Back in the day when I was but a lad of sixteen, I had an incredible adventure, the likes of which no one with any kind of brains had ever experienced before.
And get your mind out of the gutter.
Since we torpedoed the obvious, you're now left scratching your head wondering what exactly was that incredible adventure that I had.
Well, that adventure was....drum roll please.
Getting my driver's license!
If you've ever wondered why I'm such a flake and a perfectionist, then this story is a good starting point for understanding why I am what I am.
The beginning of the adventure started like any other normal day for a typical teenager who turns 16: I got my learner's permit.
I spent the next few months learning how to drive from my mother and studying my 35 page driver's manual. I drove everywhere and anywhere and I studied my driver's manual until I was blue in the face.

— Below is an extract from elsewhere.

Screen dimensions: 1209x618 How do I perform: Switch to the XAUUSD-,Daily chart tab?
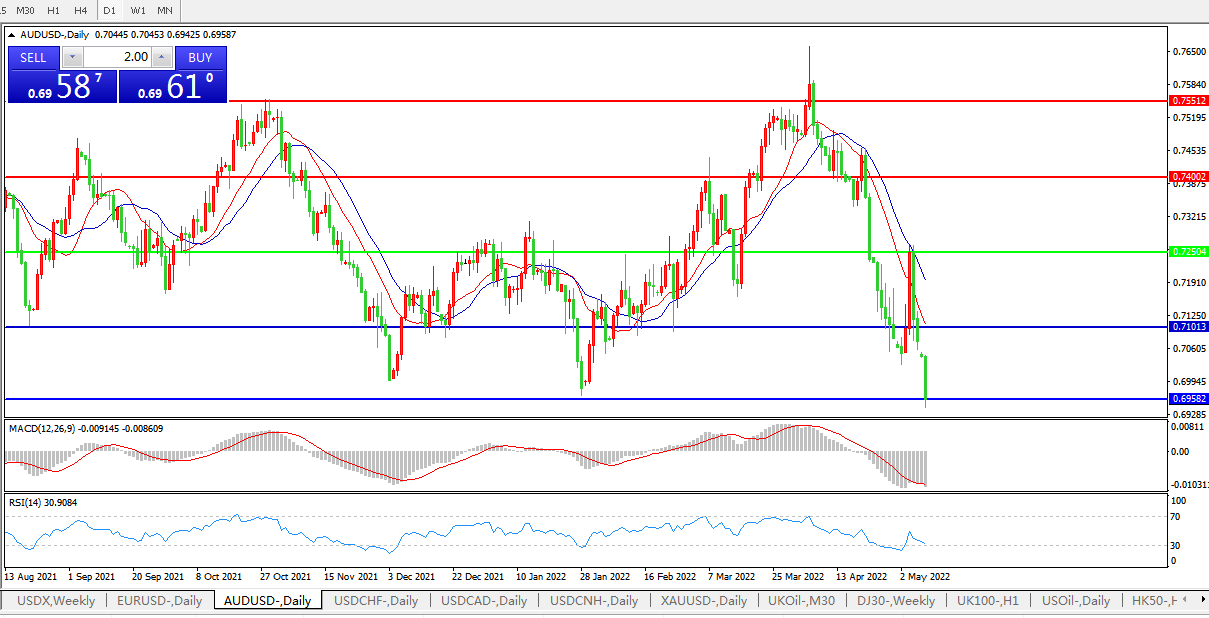click(703, 601)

Finally that big day arrived and I eagerly drove down to DMV with my mom to take my driver's test.
The first inkling that the day may not go according to plan was when I almost ran over a crossing guard in front of the local middle school. Apparently I did not see the little kiddies in front of the school waiting to cross the street. After getting slapped my mother for not paying attention, I continued on my merry way to DMV.
The first exam that I took was the eye exam, which I'd easily passed. Next up was the written exam.
Back then, which was the early 80's, the written exam was taken on a very large machine that had slide show presentation of various scenarios that you had to choose A, B, C, or D for an answer. At the time, the minimum passing grade allowed was a 75, which was a maximum of 5 wrong out of 20. Also, the main way of guaranteeing yourself a passing grade was to never pick answer D, because answer D was always wrong.
Anyways, when the written exam was over, I rescheduled another appointment for my driver's exam, which was about a month away. In the meantime, I was forced to study and got quizzed on the manual in the worst possible way imagined.
During a family driving vacation from Connecticut to West Virginia.
Fast forward to the day of the appointment.
I drove down with my mother to DMV to take my driver's test.
Since I'd already passed the eye exam, I went right to the written exam.
And aced it.
Next up was the driving test. All I had to do was pass the fifteen minute driving thingy through suburbia and i was home free.
I failed spectacularly.
I failed miserably.
I failed memorably.
If there is one concrete rule of thumb that you should always, always, always always do, it's this: Look both ways a minimum of two times.
Whenever you approach a stop sign, you should either look right, look left, then look right again. Or, look left, look right, and look left again. At the bare minimum. Never, repeat, never do it the way I did it that fateful day.
Come to a complete stop at the stop sign at the end of a side street that empties into the main drag with DMV directly across the street. Look left, look right, then pull out. Then slam on the brakes as a car whizzes past you at breakneck speed 'cause you didn't look left again. If you'd look left again, you would've seen that car approach and thus taken the appropriate action.
After successfully performing my parallel parking (using side mirrors, thank you very much) and getting a lecture from the examiner and later on by mother dearest, I scheduled another appointment to take my driver's test.
Suffice to say, the third time was a charm as I'd passed with flying colors and thus was introduced to the world as a driver who went through cars like some people go through underwear in a given week.
To whit, from the age of 16 until now, I was the proud owner of almost twenty cars. Foreign and domestic, standard and automatic. You name it, chances are that I either drove it or drove something similar to it.
But my friends, that is another story for another time.